[Problem 1]
Copy the records word for word, from their first line up to and including the line containing "What are the".

[Text section]
★ ★ ★ ★ ★

Seattle Mayor Ed Murray and King County Executive Dow Constantine declared states of emergency, promising more expenditures and more services.
Comparing the devastation of homelessness to flood and fire, local leaders Monday declared states of emergency in Seattle and King County, hoping to secure additional money and potentially loosen regulations to combat the problem.
States of emergency usually are proclaimed after natural disasters, such as earthquakes and hurricanes, or during instances of civil disorder, such as rioting.
But other West Coast cities and a state preceded Seattle in declaring homelessness emergencies this year. Los Angeles and Portland took the step in September. Hawaii followed suit this past month.
“More than 45 people have died on the streets of the city of Seattle this year and nearly 3,000 children in Seattle Public Schools are homeless,” Mayor Ed Murray said.
“I’m requesting emergency assistance from the state and federal government to respond to the urgent needs of those who are victims of this crisis … and in addressing the root causes.”

★ ★ ★ ★ ★

[Problem 2]
Quote the passage on the Seattle and King County homelessness emergencies exactly, from "States of emergency usually" up to and including "this past month.".

★ ★ ★ ★ ★

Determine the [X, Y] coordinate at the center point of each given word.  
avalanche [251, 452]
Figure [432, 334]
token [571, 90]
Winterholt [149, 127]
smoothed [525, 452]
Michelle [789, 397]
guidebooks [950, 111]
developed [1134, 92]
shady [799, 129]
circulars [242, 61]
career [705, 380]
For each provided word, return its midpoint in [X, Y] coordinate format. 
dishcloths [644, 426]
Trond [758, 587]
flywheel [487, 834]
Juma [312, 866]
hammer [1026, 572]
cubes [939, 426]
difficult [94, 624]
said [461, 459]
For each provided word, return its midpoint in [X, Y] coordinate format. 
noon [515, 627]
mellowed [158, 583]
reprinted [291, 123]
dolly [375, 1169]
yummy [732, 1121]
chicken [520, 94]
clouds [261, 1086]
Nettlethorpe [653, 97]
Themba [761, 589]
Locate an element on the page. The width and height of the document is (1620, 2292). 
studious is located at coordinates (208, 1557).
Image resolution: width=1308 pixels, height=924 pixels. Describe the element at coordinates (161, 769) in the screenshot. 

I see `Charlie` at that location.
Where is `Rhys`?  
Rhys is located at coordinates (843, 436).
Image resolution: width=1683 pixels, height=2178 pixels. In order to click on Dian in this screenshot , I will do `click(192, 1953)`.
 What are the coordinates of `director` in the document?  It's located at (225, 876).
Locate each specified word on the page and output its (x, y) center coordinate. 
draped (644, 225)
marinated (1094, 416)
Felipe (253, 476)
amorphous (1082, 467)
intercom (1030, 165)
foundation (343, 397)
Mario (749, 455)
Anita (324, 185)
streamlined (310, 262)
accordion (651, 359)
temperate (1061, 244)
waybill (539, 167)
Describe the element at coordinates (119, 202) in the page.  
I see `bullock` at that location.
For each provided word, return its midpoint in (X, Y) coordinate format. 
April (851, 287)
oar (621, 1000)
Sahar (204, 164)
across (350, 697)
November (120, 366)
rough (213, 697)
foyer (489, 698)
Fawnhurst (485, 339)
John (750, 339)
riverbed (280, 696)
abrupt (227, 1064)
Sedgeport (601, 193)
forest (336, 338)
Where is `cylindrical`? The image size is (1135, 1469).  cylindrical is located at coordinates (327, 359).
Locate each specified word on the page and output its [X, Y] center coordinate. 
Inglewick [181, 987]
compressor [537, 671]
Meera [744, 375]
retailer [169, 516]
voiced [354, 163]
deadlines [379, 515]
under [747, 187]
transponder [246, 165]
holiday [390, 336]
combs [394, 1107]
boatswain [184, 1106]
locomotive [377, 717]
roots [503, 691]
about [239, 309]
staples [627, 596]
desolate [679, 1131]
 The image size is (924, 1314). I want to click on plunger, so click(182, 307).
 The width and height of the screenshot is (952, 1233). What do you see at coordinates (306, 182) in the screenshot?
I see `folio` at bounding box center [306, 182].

★ ★ ★ ★ ★

[Correct response 1]
Determine the [X, Y] coordinate at the center point of each given word.  
avalanche [251, 452]
Figure [432, 334]
token [571, 90]
Winterholt [149, 127]
smoothed [525, 452]
Michelle [789, 397]
guidebooks [950, 111]
developed [1134, 92]
shady [799, 129]
circulars [242, 61]
career [705, 380]
For each provided word, return its midpoint in [X, Y] coordinate format. 
dishcloths [644, 426]
Trond [758, 587]
flywheel [487, 834]
Juma [312, 866]
hammer [1026, 572]
cubes [939, 426]
difficult [94, 624]
said [461, 459]
For each provided word, return its midpoint in [X, Y] coordinate format. 
noon [515, 627]
mellowed [158, 583]
reprinted [291, 123]
dolly [375, 1169]
yummy [732, 1121]
chicken [520, 94]
clouds [261, 1086]
Nettlethorpe [653, 97]
Themba [761, 589]
Locate an element on the page. The width and height of the document is (1620, 2292). 
studious is located at coordinates (208, 1557).
Image resolution: width=1308 pixels, height=924 pixels. Describe the element at coordinates (161, 769) in the screenshot. 

I see `Charlie` at that location.
Where is `Rhys`?  
Rhys is located at coordinates (843, 436).
Image resolution: width=1683 pixels, height=2178 pixels. In order to click on Dian in this screenshot , I will do `click(192, 1953)`.
 What are the coordinates of `director` in the document?  It's located at (225, 876).

[Correct response 2]
States of emergency usually are proclaimed after natural disasters, such as earthquakes and hurricanes, or during instances of civil disorder, such as rioting.
But other West Coast cities and a state preceded Seattle in declaring homelessness emergencies this year. Los Angeles and Portland took the step in September. Hawaii followed suit this past month.